I study her face, tinted by the red and blue and purple light from the stained glass. It looks like a bruise. I know exactly which line she means.
“ ‘Forgive us our trespasses,’ ” I quote. “ ‘As we forgive those who trespass against us.’ You haven’t forgiven Daddy either!”
Why does this make me happy?
Mom nods, her face a study in shame.
“Sometimes that’s the reason,” she says. “Sometimes it’s more like . . . I don’t want to be forgiven. Because I can’t forgive myself.”
“Yourself?” I squint at her. “Why?”
She shifts to having only one arm around my shoulder, and we start walking together toward the car.
“I’m a grown-up,” she says. “A mother. I should have understood what was going on. I should have stopped him. I never should have let him ruin our lives . . . especially not your life.”
These are things I’ve thought, but I didn’t know she felt that way too. Her voice practically throbs with guilt. It hurts to listen.
“No, Mom, it’s not your fault,” I say, and for once I feel the truth of this; for once I don’t blame her at all. I snort disgustedly. “You could say it’s more my fault. Remember what Daddy said? ‘How else would someone like me ever be able to send his own kid to college?’ He told everyone he was stealing that money for me!”
Mom stops so abruptly in the middle of the parking lot that her arm around my shoulder jerks me up short. She turns to face me directly. We are standing under a light pole, so the two of us are bathed in light.
“Becca, you don’t ac
tually believe that, do you?” she asks.
I don’t answer. Mom lets go of me to clutch her head in her hands.
“I thought I was protecting you, not telling you everything,” she murmurs. “But I was hurting you worse.”
“Wait—is there something else you didn’t want me to know because then I might think my father was a scumbag?” I ask.
How could there be anything else? How could my father’s crimes be such a bottomless pit?
Mom pushes her hands back into her hair. It’s a despairing gesture, and there’s nothing but anguish on her face.
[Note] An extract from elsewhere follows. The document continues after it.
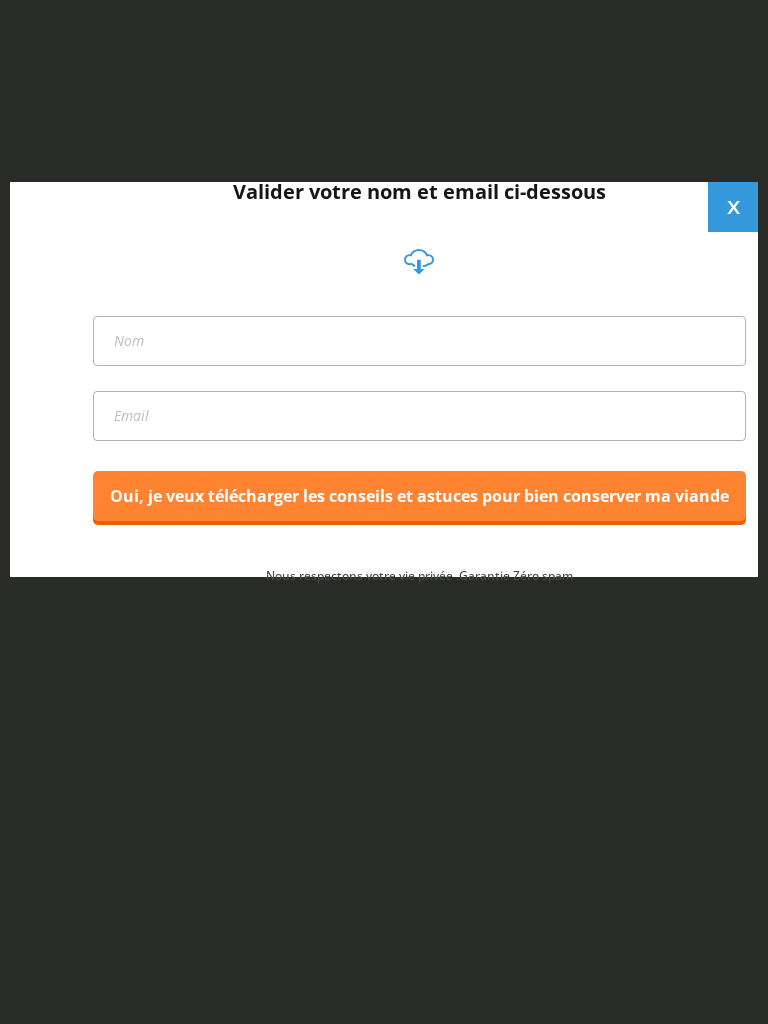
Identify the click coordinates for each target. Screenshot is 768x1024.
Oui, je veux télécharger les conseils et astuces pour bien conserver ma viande (419, 496)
“If your father had really been stealing any of that money for you for college,” she says, “he would have put it in some designated fund—a five twenty-nine, a Coverdell . . . I thought he was doing that with his legal earnings. I thought he had. I was so happy when the attorney told me one of the things the government wouldn’t seize—one of the things we were allowed to keep along with the house and the car—was college savings. Except . . . there weren’t any. He hadn’t saved anything for you.”
I wait for the anger to surge over me again—anger at Daddy for yet another lie, yet another failing, anger at Mom for yet another secret. And anger because this is just one more reminder that I don’t have the slightest idea how I’m going to pay for college, if I ever get to go. This is another door slammed in my face.
But somehow, this time, the anger doesn’t come. I don’t know if I found some tiny crumb of forgiveness as I stood under the glow of the stained glass, listening to “Amazing Grace.” Or maybe I’m just tired of being angry all the time.
“If it helps, I know your father thought none of this would be a problem,” Mom says. “He thought he could go on making—stealing—money hand over fist, so he wouldn’t have any trouble paying for your college or anything else. I don’t think he ever expected to get caught.”